Но Альвита будто понимала что-то, или догадывалась. Новенькой наложнице господина не давали ничего острого, отобрали все шпильки, узенький фруктовый ножичек, все пояса, все шнурки. А если выпускали на редкие прогулки, то в сопровождении двух девушек покрепче.
Его нужно убить незаметно и сразу, чтоб наверняка. Если отказаться есть, Альвита заподозрит неладное. Она и так уже в прошлый раз как-то странно смотрела, будто приглядывалась. Неужели чувствует?
О, только б не докладывала своему Кэйдару раньше времени! Подожди хоть несколько дней, ради всего святого! А я придумаю что-нибудь! Обязательно придумаю.

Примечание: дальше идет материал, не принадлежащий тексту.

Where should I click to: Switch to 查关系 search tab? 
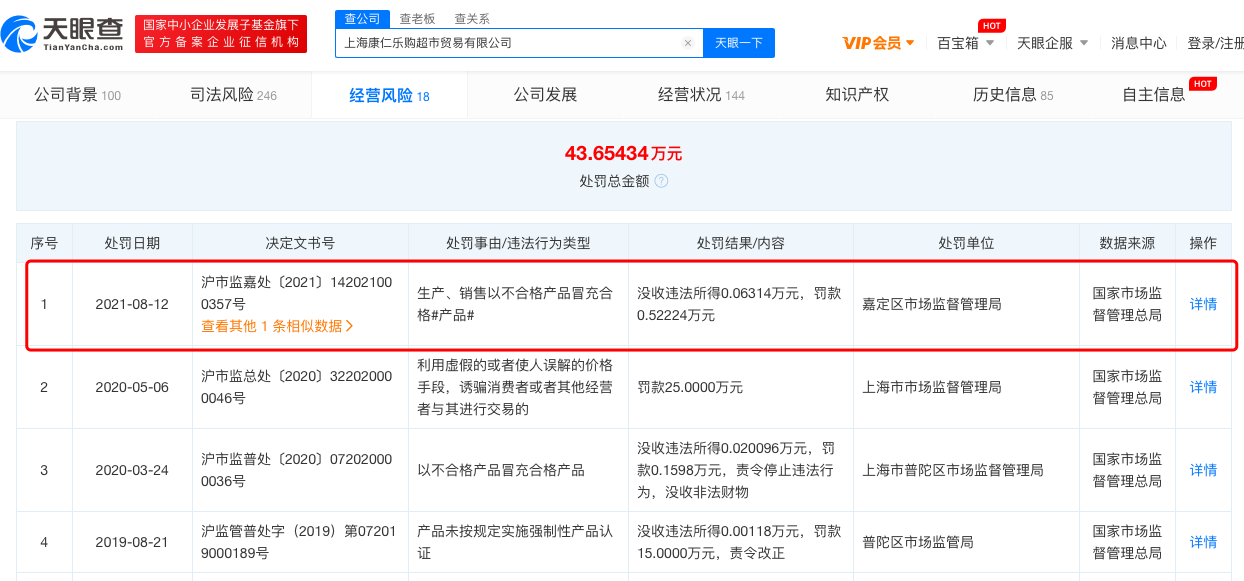[x=472, y=18]
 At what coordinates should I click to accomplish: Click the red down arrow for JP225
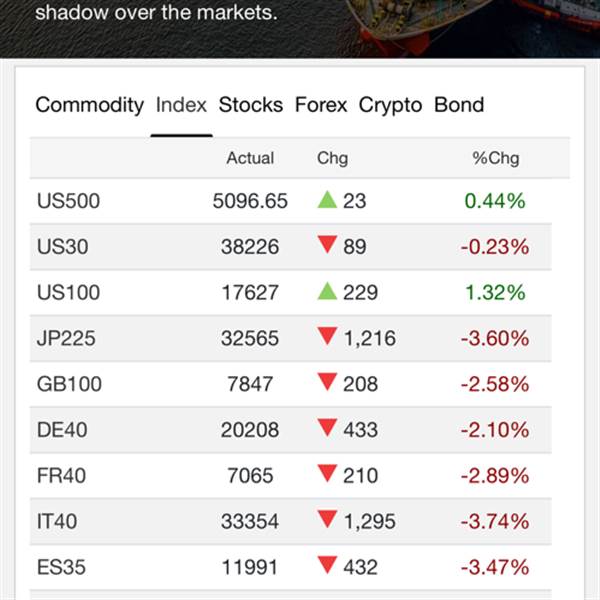(x=327, y=337)
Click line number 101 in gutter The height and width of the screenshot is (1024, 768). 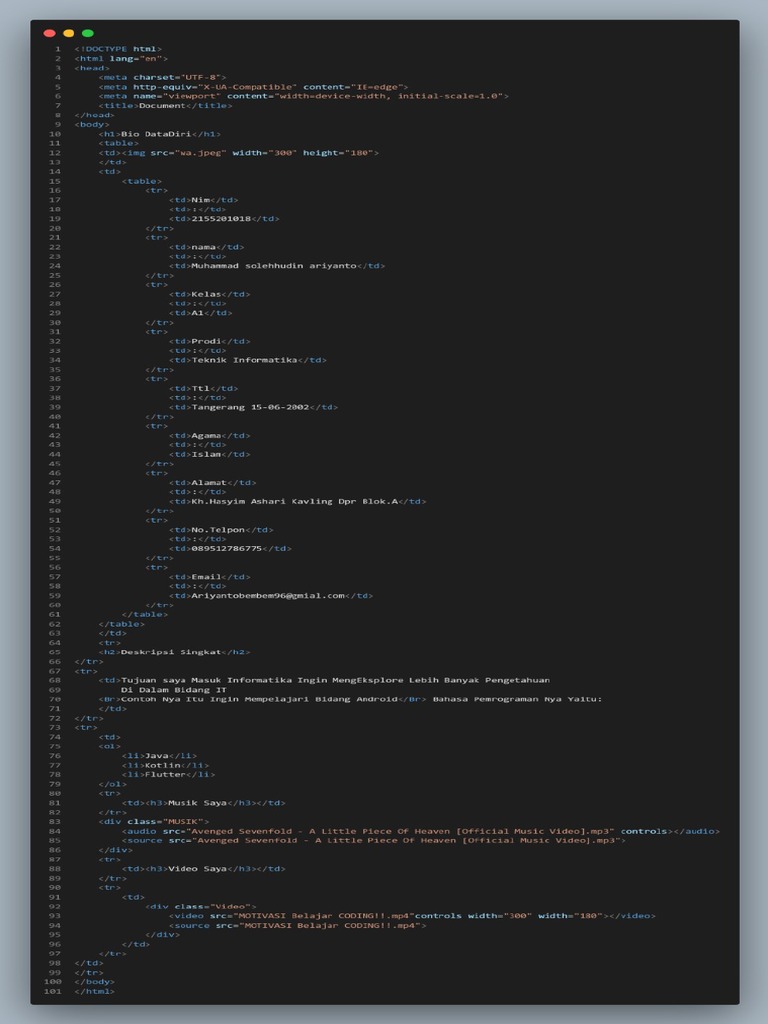pos(53,991)
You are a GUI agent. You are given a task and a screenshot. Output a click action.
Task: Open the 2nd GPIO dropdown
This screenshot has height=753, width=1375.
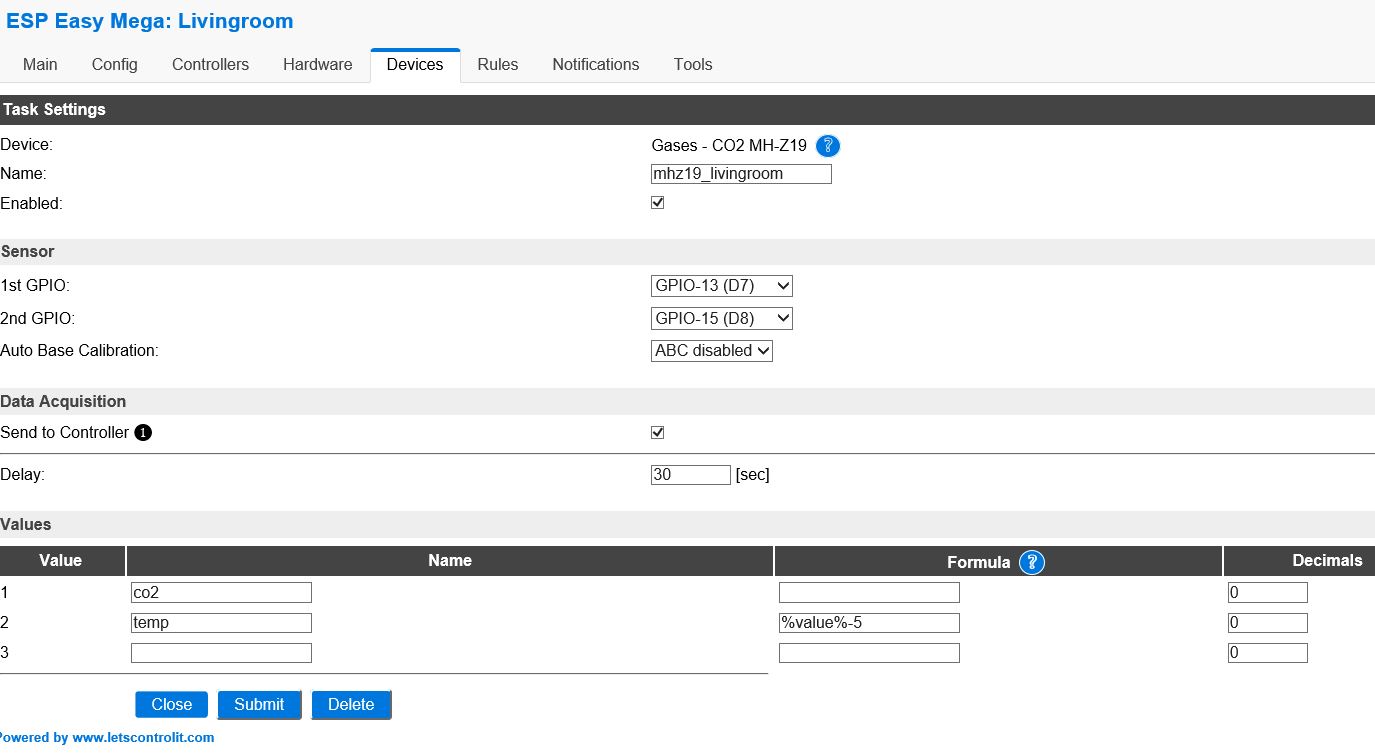[721, 318]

Раньше он приходил довольно часто, первые дни регулярно, как муж. Ирида помнила каждое его посещение. Нет, то, что он брал, не давалось ему даром. И всё равно — всё равно! — добивался. А как, скажите, можно справиться с мужчиной, чьи руки сильные и твёрдые, а сам он выше на целую голову? А главное, им двигал один интерес: удовлетворение своей животной страсти. И он ни перед чем не останавливался, и получал своё. А когда уходил, Ирида плакала от бессильной ярости, от обиды и унижения, от нанесённого оскорбления. А потом во время прогулок прятала синяки под браслетами, прикрывала лицо лёгкой накидкой, а девушки вокруг пожимали с насмешкой плечами. Они не понимают ничего! Для них быть наложницей господина — мечта всей жизни. Ириду же угнетала эта беспечная мотыльковая жизнь. Единственное, что ей оставалось, — воспоминания о прошлом. Свои поездки в степь на любимой бело-рыжей кобылке, танцы и песни у костра по вечерам, а ещё она любила вышивать золотой нитью и бисером. Хатха, старая Хатха, научила этому рукоделию и хвалила свою ученицу.

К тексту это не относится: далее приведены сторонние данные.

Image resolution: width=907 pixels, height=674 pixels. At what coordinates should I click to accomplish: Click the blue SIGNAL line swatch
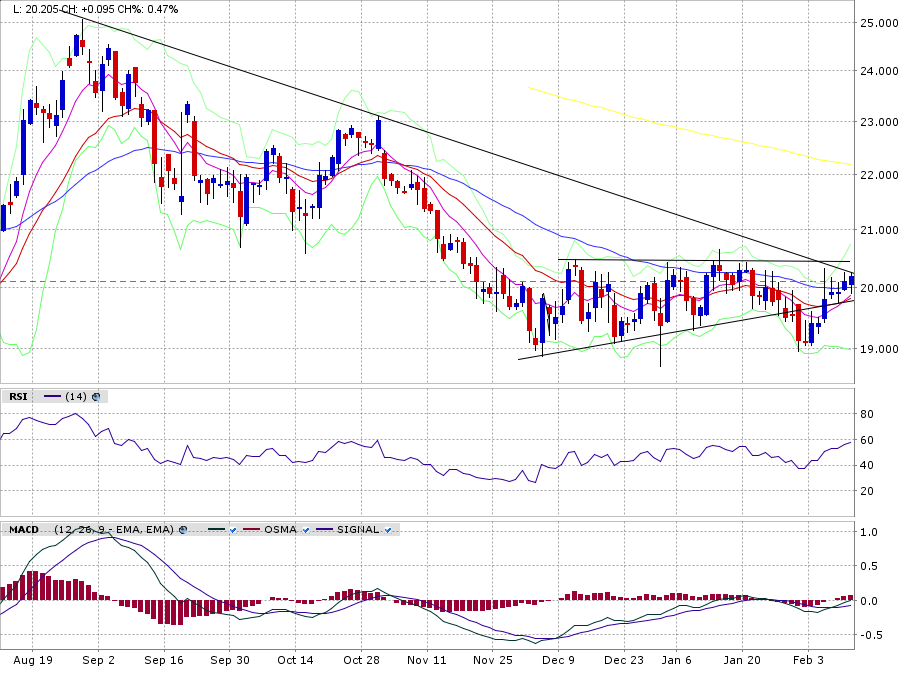[325, 529]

О, Мать Хранительница, где теперь это всё?! И почему я не умерла вместе с ними?! Лишиться всего, что было дорого с рождения. Потерять всех родных и близких. Остаться жить — и жить вот так! Рабыней, наложницей при мужчине, чьи прикосновения вызывают невольную дрожь отвращения и ужас!
Мамочка родненькая, ты рано умерла, чтоб не видеть, что станет с твоей дочкой.